**Приведённый отрывок**
▬▬▬

Или: сидит напротив меня епископ. «Ну, а вы как, воевали?» — «Да, воевали под Волоколамском». «Ах, вот как? А я — епископ Волоколамский». — «Нет–нет, мы только мимо проходили!» Но, когда они узнали, что в Волоколамске есть епископ, приехала делегация и вручила мне большой напрестольный крест. Немец, солдат, при отступлении из Волоколамского района забежал в горящую церковь, увидел крест на престоле и сунул его себе в рюкзак. После войны поступил в семинарию, стал священнослужителем и вот, — вернул мне этот крест. Вот такие парадоксы истории.
Другой мой знакомый пастор Хаммерли, в Штутгардте, неплохо говорил по–русски — с акцентом, конечно, но довольно свободно. Русский он учил, находясь в плену. В качестве «практики» у него было общение с конвоем, а вместо тетради и ручки — доски на лесоповале и мел или кирпич, которыми он писал на этих досках русские слова. Потом дома, в Германии, он в своей Евангелической Церкви стал одним из консультантов по делам Русской Православной Церкви. Его жена — полная, очень добродушная немка — вдруг потеряла зрение, — это было уже давно, вскоре после войны. Муж сказал ей: «Знаешь, Эльза, русские молятся Николаю Чудотворцу. Давай, молись и ты, чтобы он тебе вернул зрение. А ты пообещай делать что–нибудь хорошее». А она как раз вязала ему теплые носки — вязать научилась еще с войны. «Хорошо, — сказала она, — я буду вязать носки всю жизнь, и буду раздавать их бедным». И действительно, глаза у нее поправились без всякой медицинской помощи. Я неоднократно бывал у них — это очень милая семья, — и несколько связанных ею пар носков лежит у меня в шкафу.

▬▬▬

**Условие задания**
Перепишите часть отрывка между словами «Или: сидит напротив» и «такие парадоксы истории.» включительно. Везде замените «крест» на «образ».

▬▬▬

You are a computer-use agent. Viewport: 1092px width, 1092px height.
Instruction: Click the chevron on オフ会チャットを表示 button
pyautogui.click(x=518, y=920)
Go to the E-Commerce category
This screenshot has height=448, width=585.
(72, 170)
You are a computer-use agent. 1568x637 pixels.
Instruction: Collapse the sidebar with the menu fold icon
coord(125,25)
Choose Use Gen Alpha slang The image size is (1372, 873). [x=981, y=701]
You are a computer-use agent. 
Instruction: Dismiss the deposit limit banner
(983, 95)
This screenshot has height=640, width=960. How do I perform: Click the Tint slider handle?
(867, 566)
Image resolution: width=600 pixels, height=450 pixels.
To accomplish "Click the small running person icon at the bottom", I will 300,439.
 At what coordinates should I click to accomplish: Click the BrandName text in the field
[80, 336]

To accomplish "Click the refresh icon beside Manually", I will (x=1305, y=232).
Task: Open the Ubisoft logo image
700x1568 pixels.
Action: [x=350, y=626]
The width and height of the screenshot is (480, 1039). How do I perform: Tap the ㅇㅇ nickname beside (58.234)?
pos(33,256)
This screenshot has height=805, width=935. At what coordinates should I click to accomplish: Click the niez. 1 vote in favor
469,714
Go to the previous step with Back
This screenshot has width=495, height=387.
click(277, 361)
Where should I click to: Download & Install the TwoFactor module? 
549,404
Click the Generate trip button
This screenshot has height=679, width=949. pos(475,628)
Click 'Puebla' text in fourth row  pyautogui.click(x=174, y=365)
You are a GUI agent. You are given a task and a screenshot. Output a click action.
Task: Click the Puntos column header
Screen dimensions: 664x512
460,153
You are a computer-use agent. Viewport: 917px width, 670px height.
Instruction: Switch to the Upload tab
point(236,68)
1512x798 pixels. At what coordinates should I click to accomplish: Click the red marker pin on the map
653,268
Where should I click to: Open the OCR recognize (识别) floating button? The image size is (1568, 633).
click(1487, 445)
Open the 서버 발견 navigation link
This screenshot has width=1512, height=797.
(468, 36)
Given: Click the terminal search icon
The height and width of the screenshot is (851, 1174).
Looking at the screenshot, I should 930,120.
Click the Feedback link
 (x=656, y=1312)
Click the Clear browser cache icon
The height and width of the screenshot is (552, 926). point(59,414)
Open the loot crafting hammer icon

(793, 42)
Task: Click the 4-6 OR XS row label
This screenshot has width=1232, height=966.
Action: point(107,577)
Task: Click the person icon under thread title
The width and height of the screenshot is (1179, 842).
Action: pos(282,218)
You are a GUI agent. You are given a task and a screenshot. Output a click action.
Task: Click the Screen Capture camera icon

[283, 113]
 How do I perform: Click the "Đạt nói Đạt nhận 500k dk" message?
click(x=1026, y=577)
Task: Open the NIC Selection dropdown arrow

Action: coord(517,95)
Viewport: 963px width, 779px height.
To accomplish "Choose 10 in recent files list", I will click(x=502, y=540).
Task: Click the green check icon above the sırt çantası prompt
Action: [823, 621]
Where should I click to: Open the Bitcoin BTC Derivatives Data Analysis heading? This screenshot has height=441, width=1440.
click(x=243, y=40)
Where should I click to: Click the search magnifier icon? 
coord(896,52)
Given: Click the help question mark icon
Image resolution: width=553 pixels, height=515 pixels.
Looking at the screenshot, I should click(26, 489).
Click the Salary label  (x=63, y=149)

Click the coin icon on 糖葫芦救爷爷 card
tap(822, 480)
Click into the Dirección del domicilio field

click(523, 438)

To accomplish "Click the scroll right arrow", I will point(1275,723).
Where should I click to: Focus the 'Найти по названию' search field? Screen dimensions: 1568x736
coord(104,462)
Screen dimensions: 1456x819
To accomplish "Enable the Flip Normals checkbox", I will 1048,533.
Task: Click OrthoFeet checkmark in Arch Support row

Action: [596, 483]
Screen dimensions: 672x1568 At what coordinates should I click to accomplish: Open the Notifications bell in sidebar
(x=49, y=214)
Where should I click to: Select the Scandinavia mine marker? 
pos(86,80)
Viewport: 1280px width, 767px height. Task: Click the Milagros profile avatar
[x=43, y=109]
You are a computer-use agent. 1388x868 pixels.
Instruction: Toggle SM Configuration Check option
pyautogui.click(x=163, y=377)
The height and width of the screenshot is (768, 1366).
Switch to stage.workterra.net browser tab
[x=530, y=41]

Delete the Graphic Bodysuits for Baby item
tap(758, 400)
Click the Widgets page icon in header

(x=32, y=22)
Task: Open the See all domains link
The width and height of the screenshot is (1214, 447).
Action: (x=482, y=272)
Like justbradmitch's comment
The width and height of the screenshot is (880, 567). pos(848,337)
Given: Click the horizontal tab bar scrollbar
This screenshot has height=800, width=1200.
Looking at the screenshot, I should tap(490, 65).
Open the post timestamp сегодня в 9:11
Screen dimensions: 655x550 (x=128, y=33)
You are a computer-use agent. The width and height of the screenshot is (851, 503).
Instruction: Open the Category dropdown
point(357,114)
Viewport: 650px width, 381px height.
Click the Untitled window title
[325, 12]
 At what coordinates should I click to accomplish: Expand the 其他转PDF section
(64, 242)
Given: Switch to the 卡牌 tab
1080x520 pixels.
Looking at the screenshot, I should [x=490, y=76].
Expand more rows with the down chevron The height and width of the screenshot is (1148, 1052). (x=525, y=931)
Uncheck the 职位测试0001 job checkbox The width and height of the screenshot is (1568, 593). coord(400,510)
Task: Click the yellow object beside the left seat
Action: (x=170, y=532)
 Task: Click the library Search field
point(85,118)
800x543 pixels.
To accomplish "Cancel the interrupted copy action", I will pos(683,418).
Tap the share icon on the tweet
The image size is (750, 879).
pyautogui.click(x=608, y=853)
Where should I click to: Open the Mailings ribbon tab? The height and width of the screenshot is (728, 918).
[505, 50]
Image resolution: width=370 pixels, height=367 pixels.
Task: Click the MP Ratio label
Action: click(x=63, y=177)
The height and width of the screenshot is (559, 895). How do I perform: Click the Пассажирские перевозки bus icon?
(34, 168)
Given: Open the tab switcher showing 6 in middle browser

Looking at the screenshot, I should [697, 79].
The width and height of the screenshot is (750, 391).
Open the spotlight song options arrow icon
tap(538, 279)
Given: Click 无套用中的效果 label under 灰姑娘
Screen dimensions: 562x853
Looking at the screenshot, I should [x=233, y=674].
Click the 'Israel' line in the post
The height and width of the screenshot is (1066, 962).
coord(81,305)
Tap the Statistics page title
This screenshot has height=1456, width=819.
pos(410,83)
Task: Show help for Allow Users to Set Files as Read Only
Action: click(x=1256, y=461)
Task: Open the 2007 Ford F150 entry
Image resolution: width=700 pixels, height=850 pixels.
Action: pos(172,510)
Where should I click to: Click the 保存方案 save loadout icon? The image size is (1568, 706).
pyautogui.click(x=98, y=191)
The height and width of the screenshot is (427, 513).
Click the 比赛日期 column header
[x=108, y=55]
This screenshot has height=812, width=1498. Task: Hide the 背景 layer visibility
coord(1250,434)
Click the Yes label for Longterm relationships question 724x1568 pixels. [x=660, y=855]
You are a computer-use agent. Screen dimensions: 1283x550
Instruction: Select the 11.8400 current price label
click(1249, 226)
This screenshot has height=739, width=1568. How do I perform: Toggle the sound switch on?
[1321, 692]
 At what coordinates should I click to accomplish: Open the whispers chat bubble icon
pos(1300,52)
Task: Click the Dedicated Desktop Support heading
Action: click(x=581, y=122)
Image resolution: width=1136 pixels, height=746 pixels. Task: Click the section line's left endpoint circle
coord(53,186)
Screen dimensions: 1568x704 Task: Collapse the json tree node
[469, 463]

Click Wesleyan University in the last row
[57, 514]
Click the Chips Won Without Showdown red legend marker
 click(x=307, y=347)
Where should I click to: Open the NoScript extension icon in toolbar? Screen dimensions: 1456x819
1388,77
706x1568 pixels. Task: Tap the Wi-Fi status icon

▬▬▬

**Ответ**
Или: сидит напротив меня епископ. «Ну, а вы как, воевали?» — «Да, воевали под Волоколамском». «Ах, вот как? А я — епископ Волоколамский». — «Нет–нет, мы только мимо проходили!» Но, когда они узнали, что в Волоколамске есть епископ, приехала делегация и вручила мне большой напрестольный образ. Немец, солдат, при отступлении из Волоколамского района забежал в горящую церковь, увидел образ на престоле и сунул его себе в рюкзак. После войны поступил в семинарию, стал священнослужителем и вот, — вернул мне этот образ. Вот такие парадоксы истории.